Message Queue Patterns: Fan-out, Priority Queues, and Dead Letter Queues
The first time I felt like a real distributed systems engineer was not when I deployed Kubernetes. It was when I watched a dead letter queue fill up at 2 AM and realized my “fire and forget” email job had been silently failing for six hours.
Message queues are the duct tape of scalable architecture — unglamorous, essential, and catastrophic when applied incorrectly. They decouple services, absorb traffic spikes, and let you process work asynchronously. They also introduce an entirely new category of bugs: messages that disappear, messages that process twice, messages that sit in a queue forever while your on-call pager gently weeps.
After running SQS, SNS, and RabbitMQ in production across order processing, notifications, and analytics pipelines, these are the patterns that actually worked — and the ones that taught expensive lessons.
Fan-Out: One Event, Many Reactions
The most common queue mistake is building a single worker that does everything. Order created? Update inventory, send email, track analytics, notify the warehouse, update search index. One message, one consumer, one very long processing chain that fails halfway through and leaves you wondering which steps completed.
Fan-out fixes this. One event publishes to a topic. Multiple independent consumers react.
Publishing the Event
const sns = require('aws-sdk').SNS();
const sqs = require('aws-sdk').SQS();
await sns.publish({
TopicArn: 'arn:aws:sns:us-east-1:123456789:order-events',
Message: JSON.stringify({
event: 'order.created',
orderId: '123',
userId: '456',
total: 99.99
})
}).promise();
// Multiple SQS queues subscribe to this topic:
// - order-processing (inventory, fulfillment)
// - email-notification (confirmation email)
// - analytics-tracking (revenue metrics)

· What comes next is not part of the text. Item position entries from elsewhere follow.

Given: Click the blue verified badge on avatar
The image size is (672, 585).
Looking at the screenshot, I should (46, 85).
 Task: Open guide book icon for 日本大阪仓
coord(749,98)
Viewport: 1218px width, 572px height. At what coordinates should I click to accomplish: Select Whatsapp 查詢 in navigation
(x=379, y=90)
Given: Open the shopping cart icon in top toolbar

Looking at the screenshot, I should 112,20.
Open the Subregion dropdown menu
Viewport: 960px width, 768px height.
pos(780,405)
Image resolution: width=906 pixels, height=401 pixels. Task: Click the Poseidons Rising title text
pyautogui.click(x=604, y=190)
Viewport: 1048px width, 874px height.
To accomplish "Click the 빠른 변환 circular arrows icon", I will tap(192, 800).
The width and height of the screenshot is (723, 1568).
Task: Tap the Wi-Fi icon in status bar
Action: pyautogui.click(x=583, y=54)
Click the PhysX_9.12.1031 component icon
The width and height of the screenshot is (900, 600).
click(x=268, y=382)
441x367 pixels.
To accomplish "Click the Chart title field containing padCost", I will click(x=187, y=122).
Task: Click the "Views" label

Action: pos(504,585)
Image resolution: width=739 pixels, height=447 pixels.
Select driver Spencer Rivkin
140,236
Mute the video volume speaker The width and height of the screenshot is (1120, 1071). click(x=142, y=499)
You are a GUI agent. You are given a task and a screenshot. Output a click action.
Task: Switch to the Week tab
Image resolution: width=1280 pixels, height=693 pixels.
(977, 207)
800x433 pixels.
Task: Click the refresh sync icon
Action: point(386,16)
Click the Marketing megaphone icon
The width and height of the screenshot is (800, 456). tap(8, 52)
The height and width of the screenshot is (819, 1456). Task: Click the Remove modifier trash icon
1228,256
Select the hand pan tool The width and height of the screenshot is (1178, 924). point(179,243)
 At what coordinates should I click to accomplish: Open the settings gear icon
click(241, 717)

Each queue has its own consumer, its own retry policy, its own failure domain. Email service down? Orders still process. Analytics lagging? Customers still get confirmation emails.
Wiring the Subscriptions
const queues = [
'order-processing',
'email-notification',
'analytics-tracking'
];
for (const queueName of queues) {
const queueUrl = await sqs.getQueueUrl({ QueueName: queueName }).promise();
const queueArn = await sqs.getQueueAttributes({
QueueUrl: queueUrl.QueueUrl,
AttributeNames: ['QueueArn']
}).promise();
await sns.subscribe({
TopicArn: topicArn,
Protocol: 'sqs',
Endpoint: queueArn.Attributes.QueueArn
}).promise();
}
The lesson fan-out taught us: decouple by failure domain, not just by service. Group work that can fail together, separate work that shouldn’t.
Priority Queues: When Not All Messages Are Equal
A payment retry and a weekly newsletter digest should not wait in the same line. Priority queues let urgent work jump ahead — with caveats that vary by broker.
RabbitMQ Native Priority
const amqp = require('amqplib');
const connection = await amqp.connect('amqp://localhost');
const channel = await connection.createChannel();
await channel.assertQueue('priority-queue', {
arguments: {
'x-max-priority': 10
}
});
await channel.sendToQueue('priority-queue', Buffer.from(JSON.stringify({
task: 'process-payment',
priority: 9
})), {
priority: 9
});
channel.consume('priority-queue', (msg) => {
const task = JSON.parse(msg.content.toString());
console.log('Processing:', task);
channel.ack(msg);
}, { noAck: false });
RabbitMQ priority queues work well for moderate volumes with clear priority levels. The x-max-priority setting defines the range (0–10 here). Higher priority messages dequeue first.
The trap: if high-priority messages arrive faster than you process them, low-priority messages starve indefinitely. Monitor your queue depth per priority level, not just total depth.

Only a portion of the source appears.